## Exercise requirements
Transcribe nothing except the lines below that run from the one with "The width and" to the one with "This screenshot has height=810, width=696.", ends included, and do not copy any picture.

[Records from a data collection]
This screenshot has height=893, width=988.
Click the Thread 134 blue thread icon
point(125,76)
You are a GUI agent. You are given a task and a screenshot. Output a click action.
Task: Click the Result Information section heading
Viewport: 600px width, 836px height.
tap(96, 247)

==

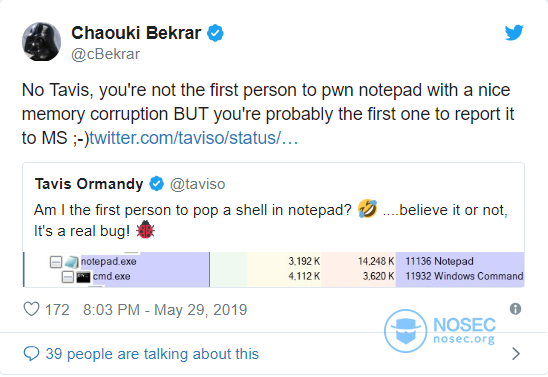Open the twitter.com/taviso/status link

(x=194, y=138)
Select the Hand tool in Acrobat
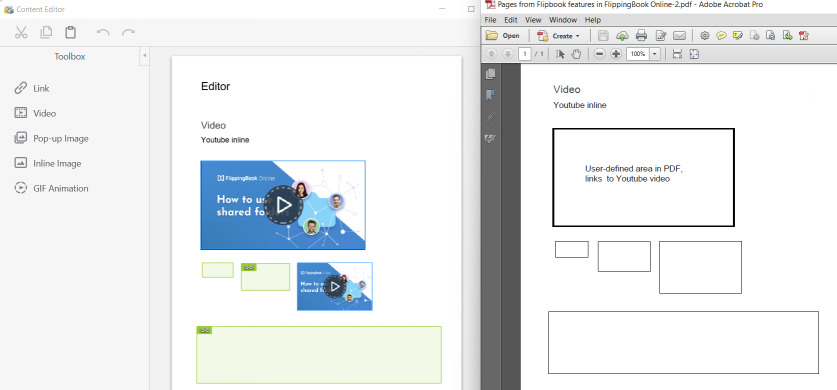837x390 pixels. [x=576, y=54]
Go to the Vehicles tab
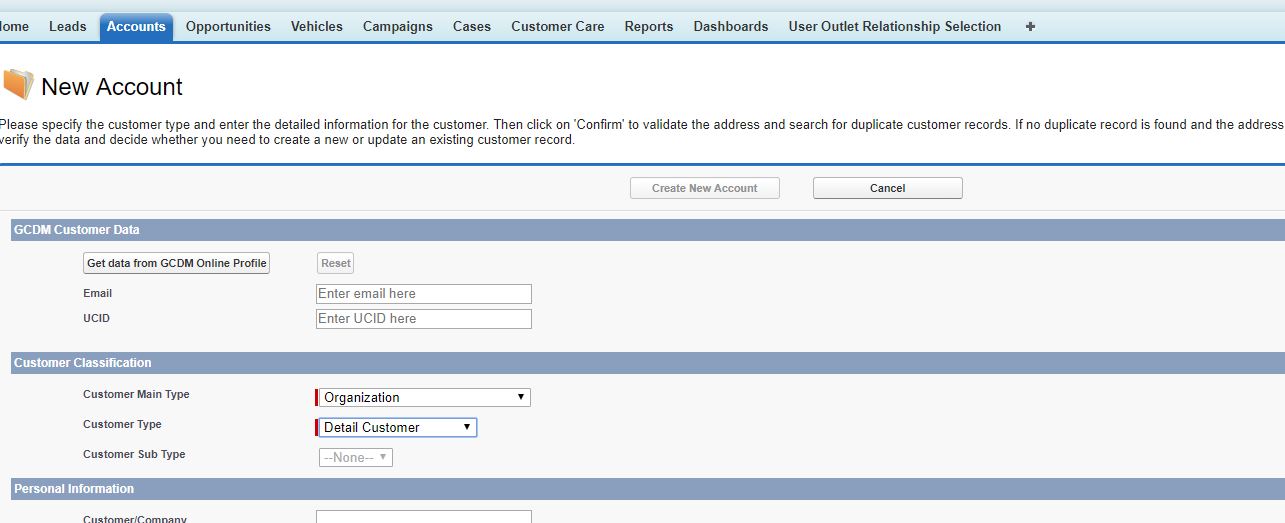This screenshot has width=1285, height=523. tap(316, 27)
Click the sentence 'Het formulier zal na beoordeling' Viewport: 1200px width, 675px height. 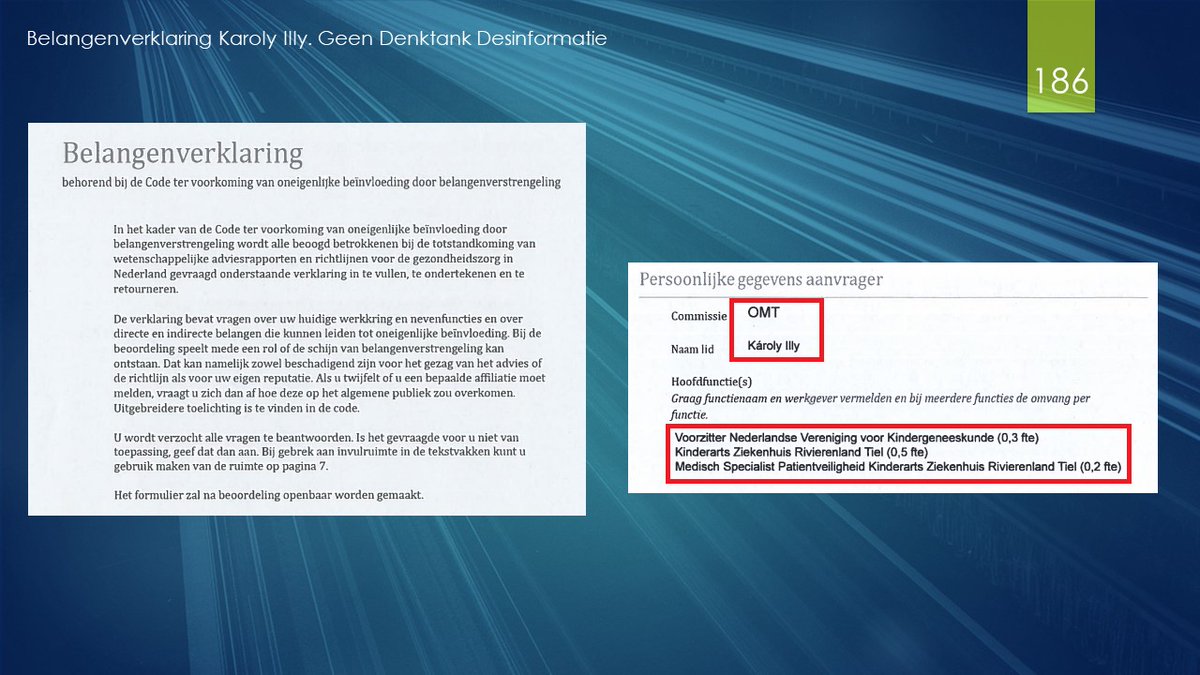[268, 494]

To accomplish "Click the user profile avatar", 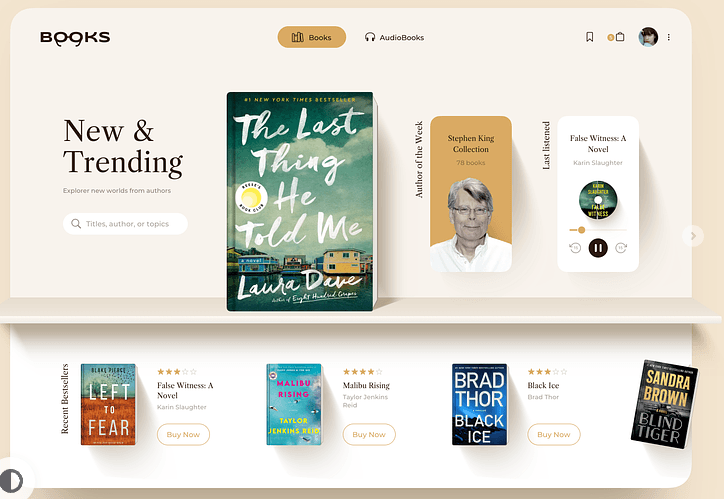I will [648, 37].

...

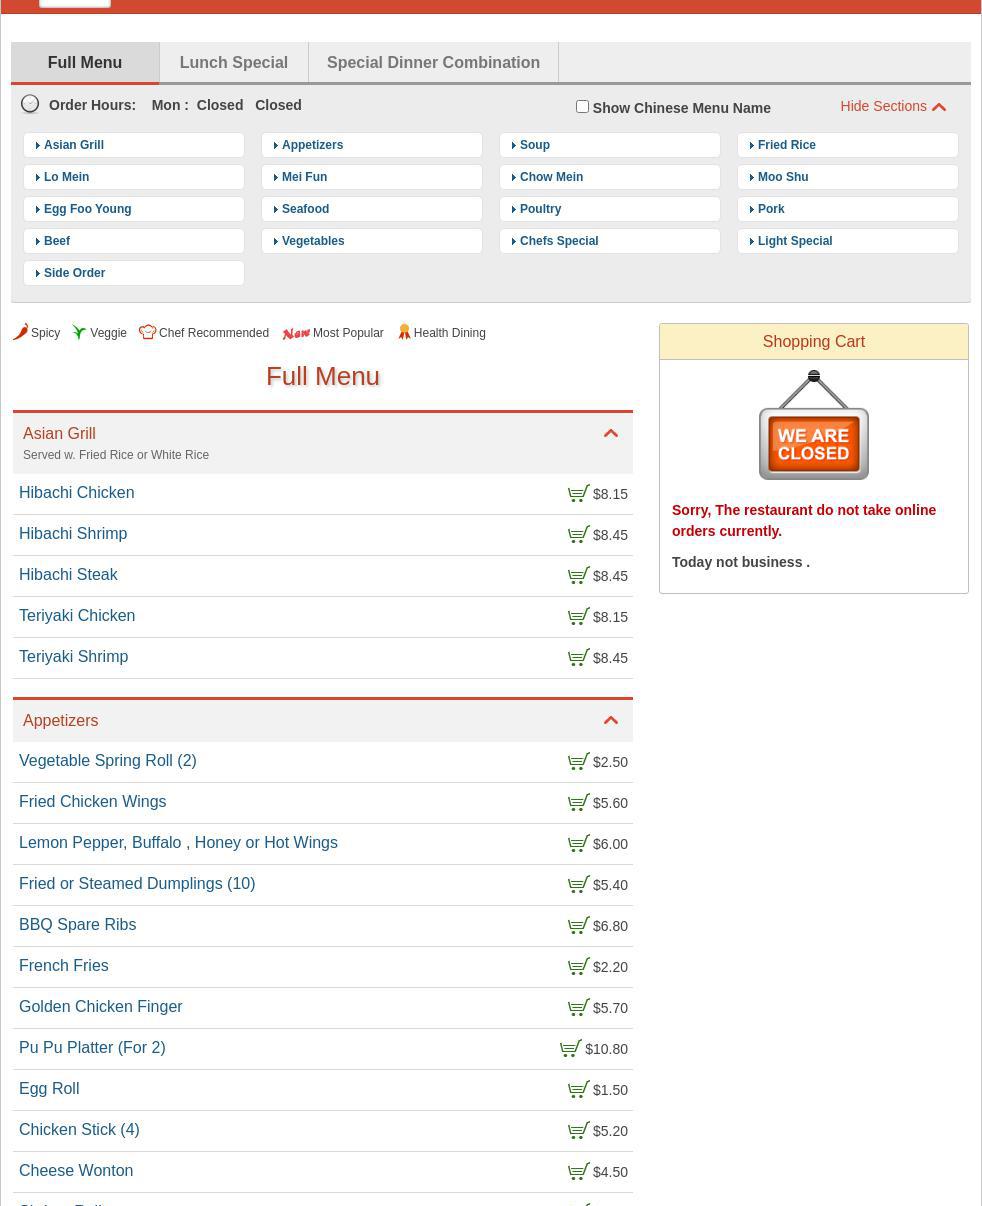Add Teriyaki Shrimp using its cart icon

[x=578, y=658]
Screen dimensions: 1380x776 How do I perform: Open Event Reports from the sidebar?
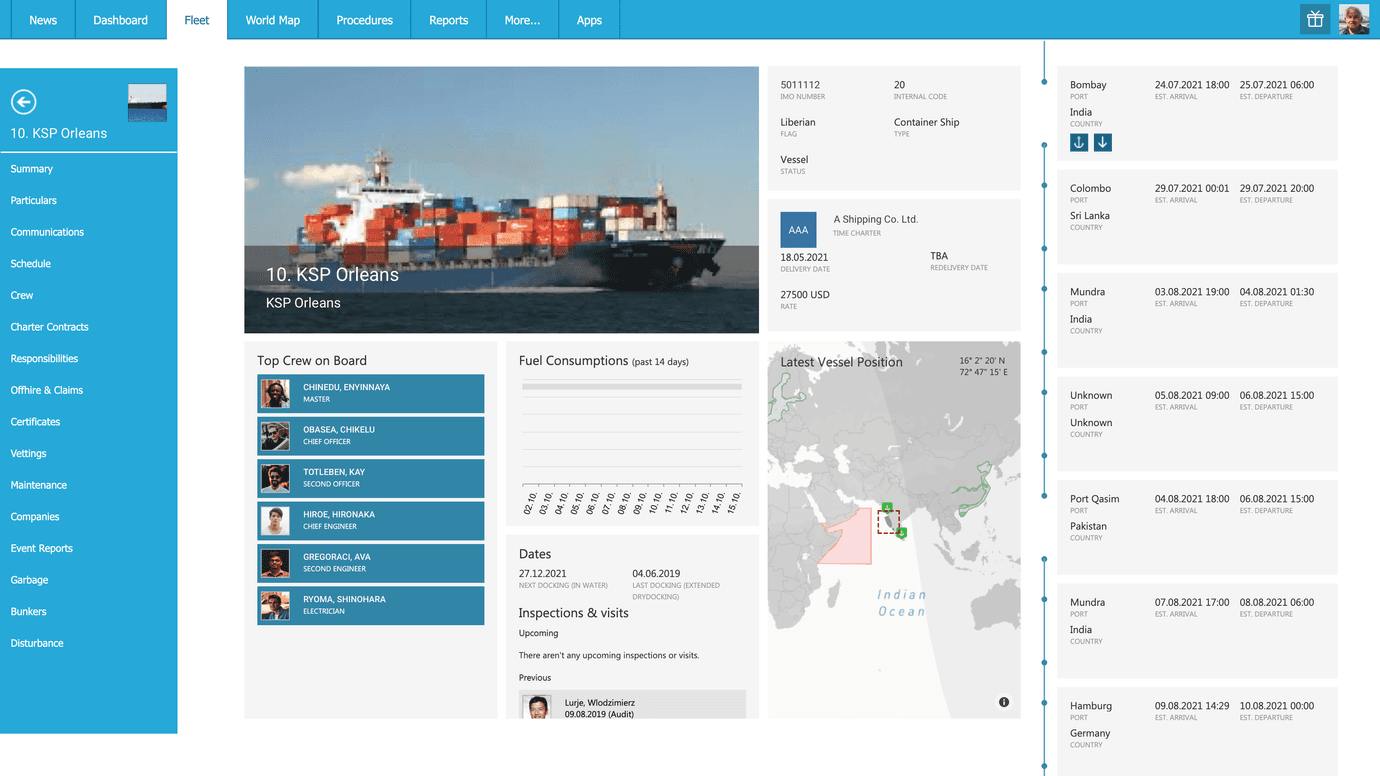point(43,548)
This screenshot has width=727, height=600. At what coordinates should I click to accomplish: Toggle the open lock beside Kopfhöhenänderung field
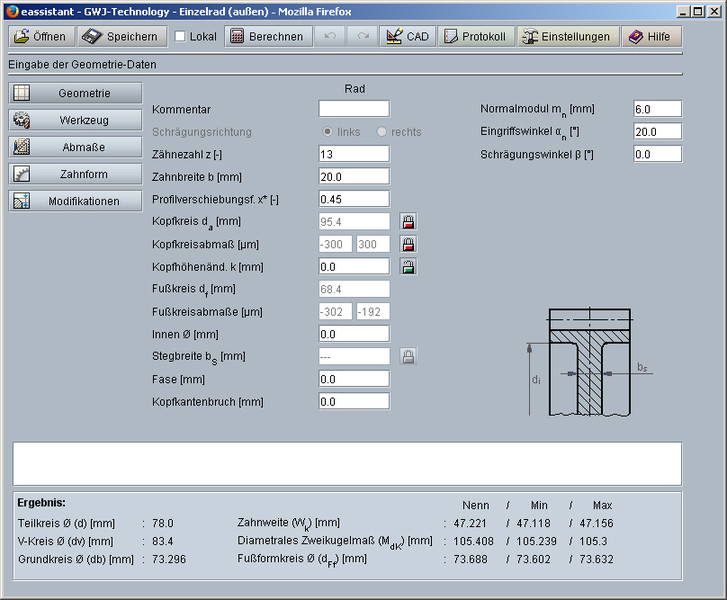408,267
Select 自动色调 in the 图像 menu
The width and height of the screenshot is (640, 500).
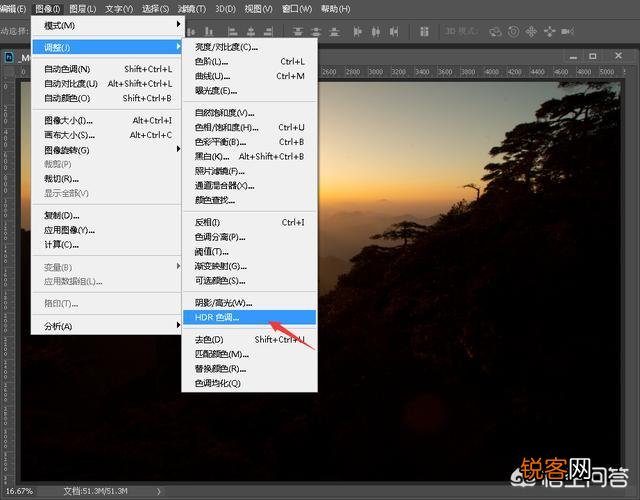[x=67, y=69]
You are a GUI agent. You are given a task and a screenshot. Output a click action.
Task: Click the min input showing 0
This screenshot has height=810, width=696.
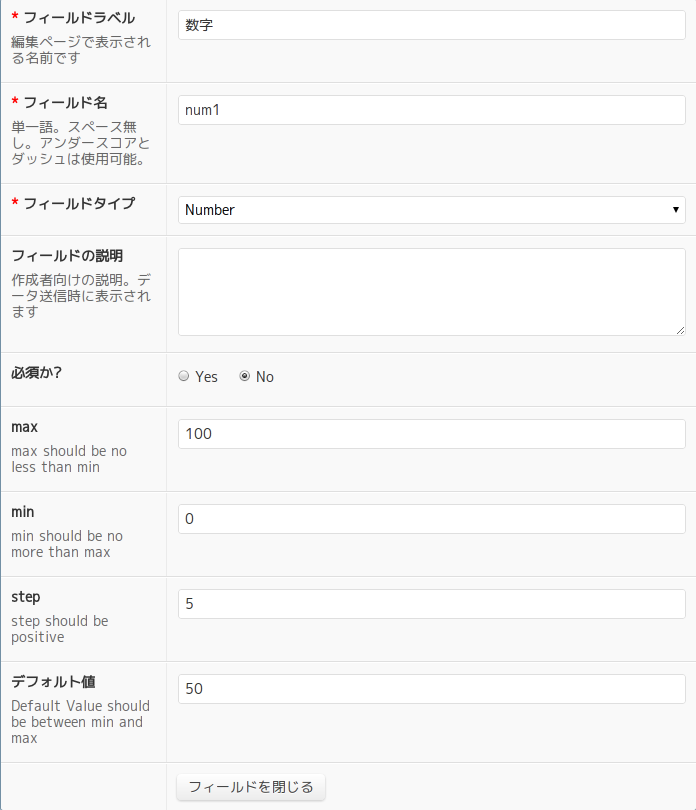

## Solved problem
The width and height of the screenshot is (640, 500).
[x=67, y=69]
You are a GUI agent. You are given a task and a screenshot. Output a click action.
Task: Click the min input showing 0
This screenshot has height=810, width=696.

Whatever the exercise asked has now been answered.